Please retype the records from the line containing "Image resolution: width=2512" through the line containing "coord(678,228)", with both of those lines included.

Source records
--
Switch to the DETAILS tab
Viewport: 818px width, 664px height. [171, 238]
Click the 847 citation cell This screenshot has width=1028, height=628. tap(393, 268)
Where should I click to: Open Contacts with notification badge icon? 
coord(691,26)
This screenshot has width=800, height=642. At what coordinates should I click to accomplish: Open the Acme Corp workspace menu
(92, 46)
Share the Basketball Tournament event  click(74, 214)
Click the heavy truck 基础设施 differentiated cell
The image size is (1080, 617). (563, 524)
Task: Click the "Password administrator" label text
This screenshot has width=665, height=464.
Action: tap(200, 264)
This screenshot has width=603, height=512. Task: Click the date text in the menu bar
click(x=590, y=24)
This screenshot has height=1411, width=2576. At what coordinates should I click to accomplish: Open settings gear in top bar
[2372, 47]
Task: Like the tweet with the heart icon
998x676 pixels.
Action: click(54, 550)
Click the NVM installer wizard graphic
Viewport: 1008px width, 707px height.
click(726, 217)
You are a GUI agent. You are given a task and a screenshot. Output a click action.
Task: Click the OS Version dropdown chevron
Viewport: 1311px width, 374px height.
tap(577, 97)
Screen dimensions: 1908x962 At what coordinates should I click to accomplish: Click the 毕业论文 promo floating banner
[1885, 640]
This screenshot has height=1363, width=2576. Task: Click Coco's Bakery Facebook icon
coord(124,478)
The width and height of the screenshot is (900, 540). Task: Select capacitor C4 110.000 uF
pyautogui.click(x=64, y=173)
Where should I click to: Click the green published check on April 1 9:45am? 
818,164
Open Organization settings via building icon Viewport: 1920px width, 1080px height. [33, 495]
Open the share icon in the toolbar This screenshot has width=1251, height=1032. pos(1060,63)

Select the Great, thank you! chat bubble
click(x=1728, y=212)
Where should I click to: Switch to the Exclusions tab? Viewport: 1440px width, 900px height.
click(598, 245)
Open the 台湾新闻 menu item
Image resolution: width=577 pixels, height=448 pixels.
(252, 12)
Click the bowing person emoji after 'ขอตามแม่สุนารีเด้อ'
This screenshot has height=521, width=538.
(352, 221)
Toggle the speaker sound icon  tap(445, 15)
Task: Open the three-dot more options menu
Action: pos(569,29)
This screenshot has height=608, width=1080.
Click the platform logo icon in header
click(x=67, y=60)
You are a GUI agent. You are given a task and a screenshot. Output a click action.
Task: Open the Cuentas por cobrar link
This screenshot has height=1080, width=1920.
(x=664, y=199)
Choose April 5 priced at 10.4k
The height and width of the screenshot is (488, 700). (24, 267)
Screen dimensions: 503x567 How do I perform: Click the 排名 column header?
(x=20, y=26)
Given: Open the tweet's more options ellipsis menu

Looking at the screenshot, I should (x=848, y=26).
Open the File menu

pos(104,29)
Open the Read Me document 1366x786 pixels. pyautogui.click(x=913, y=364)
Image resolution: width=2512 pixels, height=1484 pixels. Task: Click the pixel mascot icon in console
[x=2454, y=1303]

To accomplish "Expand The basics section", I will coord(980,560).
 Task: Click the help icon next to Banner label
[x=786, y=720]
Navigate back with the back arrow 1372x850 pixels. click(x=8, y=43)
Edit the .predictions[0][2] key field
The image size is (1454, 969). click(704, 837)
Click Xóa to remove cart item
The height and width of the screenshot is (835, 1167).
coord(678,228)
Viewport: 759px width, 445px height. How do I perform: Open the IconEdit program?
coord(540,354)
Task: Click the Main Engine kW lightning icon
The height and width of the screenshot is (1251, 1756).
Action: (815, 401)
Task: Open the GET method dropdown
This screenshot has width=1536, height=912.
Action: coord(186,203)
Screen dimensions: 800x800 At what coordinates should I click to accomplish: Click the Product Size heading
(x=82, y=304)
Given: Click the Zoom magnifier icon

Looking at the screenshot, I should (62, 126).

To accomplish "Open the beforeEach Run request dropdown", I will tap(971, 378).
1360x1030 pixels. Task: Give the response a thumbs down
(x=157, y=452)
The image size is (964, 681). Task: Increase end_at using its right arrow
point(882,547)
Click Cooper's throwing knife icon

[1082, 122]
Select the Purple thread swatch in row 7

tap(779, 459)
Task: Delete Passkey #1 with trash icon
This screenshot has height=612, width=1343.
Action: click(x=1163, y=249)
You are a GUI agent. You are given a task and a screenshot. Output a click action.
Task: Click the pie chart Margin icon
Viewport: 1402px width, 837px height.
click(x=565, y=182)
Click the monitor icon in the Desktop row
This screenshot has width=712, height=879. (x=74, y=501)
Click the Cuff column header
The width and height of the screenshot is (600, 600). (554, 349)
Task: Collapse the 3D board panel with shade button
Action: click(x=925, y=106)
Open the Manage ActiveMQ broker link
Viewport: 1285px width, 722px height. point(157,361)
--
▸ **Output for this exercise**:
Image resolution: width=2512 pixels, height=1484 pixels. Task: Click the pixel mascot icon in console
[x=2454, y=1303]

To accomplish "Expand The basics section", I will coord(980,560).
 Task: Click the help icon next to Banner label
[x=786, y=720]
Navigate back with the back arrow 1372x850 pixels. click(x=8, y=43)
Edit the .predictions[0][2] key field
The image size is (1454, 969). click(704, 837)
Click Xóa to remove cart item
The height and width of the screenshot is (835, 1167).
coord(678,228)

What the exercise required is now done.